-- Dataset content follows --

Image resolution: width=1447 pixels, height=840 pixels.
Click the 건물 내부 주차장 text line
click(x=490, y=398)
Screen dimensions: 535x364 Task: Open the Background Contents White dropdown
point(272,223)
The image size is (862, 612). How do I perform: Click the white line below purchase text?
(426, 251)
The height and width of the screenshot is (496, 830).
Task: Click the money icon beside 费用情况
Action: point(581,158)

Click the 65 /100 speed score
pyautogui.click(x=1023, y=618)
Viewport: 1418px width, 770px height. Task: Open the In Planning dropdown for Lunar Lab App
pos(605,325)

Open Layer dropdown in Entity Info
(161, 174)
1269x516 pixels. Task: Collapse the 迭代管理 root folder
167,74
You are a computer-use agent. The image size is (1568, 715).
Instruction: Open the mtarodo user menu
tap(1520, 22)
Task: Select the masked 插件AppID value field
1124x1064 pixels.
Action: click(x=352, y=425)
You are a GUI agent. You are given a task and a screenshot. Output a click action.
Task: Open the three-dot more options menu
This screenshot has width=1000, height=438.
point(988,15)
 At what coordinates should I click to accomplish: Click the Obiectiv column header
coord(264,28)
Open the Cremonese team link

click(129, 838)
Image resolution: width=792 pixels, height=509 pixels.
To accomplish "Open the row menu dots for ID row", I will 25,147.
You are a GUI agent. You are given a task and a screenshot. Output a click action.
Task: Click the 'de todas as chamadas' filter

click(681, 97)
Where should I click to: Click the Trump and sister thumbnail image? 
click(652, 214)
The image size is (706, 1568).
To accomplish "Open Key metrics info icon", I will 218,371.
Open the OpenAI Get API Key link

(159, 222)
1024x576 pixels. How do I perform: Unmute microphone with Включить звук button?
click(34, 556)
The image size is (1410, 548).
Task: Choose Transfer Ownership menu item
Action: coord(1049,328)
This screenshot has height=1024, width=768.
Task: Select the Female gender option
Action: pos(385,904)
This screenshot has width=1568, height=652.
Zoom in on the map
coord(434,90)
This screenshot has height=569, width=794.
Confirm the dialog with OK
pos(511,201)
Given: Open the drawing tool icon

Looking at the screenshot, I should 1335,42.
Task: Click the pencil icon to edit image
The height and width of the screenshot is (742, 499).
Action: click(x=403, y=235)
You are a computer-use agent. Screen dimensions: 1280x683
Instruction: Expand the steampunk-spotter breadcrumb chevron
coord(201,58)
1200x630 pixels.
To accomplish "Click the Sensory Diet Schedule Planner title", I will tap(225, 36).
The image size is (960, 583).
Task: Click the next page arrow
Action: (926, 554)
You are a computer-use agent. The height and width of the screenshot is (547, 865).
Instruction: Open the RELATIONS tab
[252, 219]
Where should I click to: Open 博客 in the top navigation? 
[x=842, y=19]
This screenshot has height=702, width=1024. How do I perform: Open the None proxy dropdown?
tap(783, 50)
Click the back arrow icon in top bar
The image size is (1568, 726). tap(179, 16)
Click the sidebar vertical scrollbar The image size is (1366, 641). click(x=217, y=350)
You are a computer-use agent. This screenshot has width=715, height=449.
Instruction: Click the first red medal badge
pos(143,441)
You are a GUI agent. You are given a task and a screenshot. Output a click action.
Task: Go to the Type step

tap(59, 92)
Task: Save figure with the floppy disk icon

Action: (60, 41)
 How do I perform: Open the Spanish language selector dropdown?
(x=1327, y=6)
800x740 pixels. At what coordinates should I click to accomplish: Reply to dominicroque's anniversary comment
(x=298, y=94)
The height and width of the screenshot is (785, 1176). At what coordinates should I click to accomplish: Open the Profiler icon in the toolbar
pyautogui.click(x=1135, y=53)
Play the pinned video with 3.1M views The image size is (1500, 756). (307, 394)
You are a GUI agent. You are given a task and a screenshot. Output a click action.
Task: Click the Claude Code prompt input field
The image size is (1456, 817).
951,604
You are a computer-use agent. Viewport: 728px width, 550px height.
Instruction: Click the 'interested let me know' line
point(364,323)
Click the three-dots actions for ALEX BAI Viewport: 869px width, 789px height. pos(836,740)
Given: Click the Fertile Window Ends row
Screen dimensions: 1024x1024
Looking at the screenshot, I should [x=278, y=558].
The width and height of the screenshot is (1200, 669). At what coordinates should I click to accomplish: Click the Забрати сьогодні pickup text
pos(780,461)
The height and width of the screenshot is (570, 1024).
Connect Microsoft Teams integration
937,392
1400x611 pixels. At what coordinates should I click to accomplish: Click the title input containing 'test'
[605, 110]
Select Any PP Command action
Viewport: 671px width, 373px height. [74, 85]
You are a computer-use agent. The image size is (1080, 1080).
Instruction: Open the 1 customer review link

-- Dataset content concluded --

**Task**
Repeat the material above in full. Match it exactly.

**Finished exercise**
Image resolution: width=1447 pixels, height=840 pixels.
Click the 건물 내부 주차장 text line
click(x=490, y=398)
Screen dimensions: 535x364 Task: Open the Background Contents White dropdown
point(272,223)
The image size is (862, 612). How do I perform: Click the white line below purchase text?
(426, 251)
The height and width of the screenshot is (496, 830).
Task: Click the money icon beside 费用情况
Action: point(581,158)

Click the 65 /100 speed score
pyautogui.click(x=1023, y=618)
Viewport: 1418px width, 770px height. Task: Open the In Planning dropdown for Lunar Lab App
pos(605,325)

Open Layer dropdown in Entity Info
(161, 174)
1269x516 pixels. Task: Collapse the 迭代管理 root folder
167,74
You are a computer-use agent. The image size is (1568, 715).
Instruction: Open the mtarodo user menu
tap(1520, 22)
Task: Select the masked 插件AppID value field
1124x1064 pixels.
Action: click(x=352, y=425)
You are a GUI agent. You are given a task and a screenshot. Output a click action.
Task: Open the three-dot more options menu
This screenshot has width=1000, height=438.
point(988,15)
 At what coordinates should I click to accomplish: Click the Obiectiv column header
coord(264,28)
Open the Cremonese team link

click(129, 838)
Image resolution: width=792 pixels, height=509 pixels.
To accomplish "Open the row menu dots for ID row", I will 25,147.
You are a GUI agent. You are given a task and a screenshot. Output a click action.
Task: Click the 'de todas as chamadas' filter

click(681, 97)
Where should I click to: Click the Trump and sister thumbnail image? 
click(652, 214)
The image size is (706, 1568).
To accomplish "Open Key metrics info icon", I will 218,371.
Open the OpenAI Get API Key link

(159, 222)
1024x576 pixels. How do I perform: Unmute microphone with Включить звук button?
click(34, 556)
The image size is (1410, 548).
Task: Choose Transfer Ownership menu item
Action: coord(1049,328)
This screenshot has height=1024, width=768.
Task: Select the Female gender option
Action: pos(385,904)
This screenshot has width=1568, height=652.
Zoom in on the map
coord(434,90)
This screenshot has height=569, width=794.
Confirm the dialog with OK
pos(511,201)
Given: Open the drawing tool icon

Looking at the screenshot, I should 1335,42.
Task: Click the pencil icon to edit image
The height and width of the screenshot is (742, 499).
Action: click(x=403, y=235)
You are a computer-use agent. Screen dimensions: 1280x683
Instruction: Expand the steampunk-spotter breadcrumb chevron
coord(201,58)
1200x630 pixels.
To accomplish "Click the Sensory Diet Schedule Planner title", I will tap(225, 36).
The image size is (960, 583).
Task: Click the next page arrow
Action: (926, 554)
You are a computer-use agent. The height and width of the screenshot is (547, 865).
Instruction: Open the RELATIONS tab
[252, 219]
Where should I click to: Open 博客 in the top navigation? 
[x=842, y=19]
This screenshot has height=702, width=1024. How do I perform: Open the None proxy dropdown?
tap(783, 50)
Click the back arrow icon in top bar
The image size is (1568, 726). tap(179, 16)
Click the sidebar vertical scrollbar The image size is (1366, 641). click(x=217, y=350)
You are a computer-use agent. This screenshot has width=715, height=449.
Instruction: Click the first red medal badge
pos(143,441)
You are a GUI agent. You are given a task and a screenshot. Output a click action.
Task: Go to the Type step

tap(59, 92)
Task: Save figure with the floppy disk icon

Action: (60, 41)
 How do I perform: Open the Spanish language selector dropdown?
(x=1327, y=6)
800x740 pixels. At what coordinates should I click to accomplish: Reply to dominicroque's anniversary comment
(x=298, y=94)
The height and width of the screenshot is (785, 1176). At what coordinates should I click to accomplish: Open the Profiler icon in the toolbar
pyautogui.click(x=1135, y=53)
Play the pinned video with 3.1M views The image size is (1500, 756). (307, 394)
You are a GUI agent. You are given a task and a screenshot. Output a click action.
Task: Click the Claude Code prompt input field
The image size is (1456, 817).
951,604
You are a computer-use agent. Viewport: 728px width, 550px height.
Instruction: Click the 'interested let me know' line
point(364,323)
Click the three-dots actions for ALEX BAI Viewport: 869px width, 789px height. pos(836,740)
Given: Click the Fertile Window Ends row
Screen dimensions: 1024x1024
Looking at the screenshot, I should [x=278, y=558].
The width and height of the screenshot is (1200, 669). At what coordinates should I click to accomplish: Click the Забрати сьогодні pickup text
pos(780,461)
The height and width of the screenshot is (570, 1024).
Connect Microsoft Teams integration
937,392
1400x611 pixels. At what coordinates should I click to accomplish: Click the title input containing 'test'
[605, 110]
Select Any PP Command action
Viewport: 671px width, 373px height. [74, 85]
You are a computer-use agent. The image size is (1080, 1080).
Instruction: Open the 1 customer review link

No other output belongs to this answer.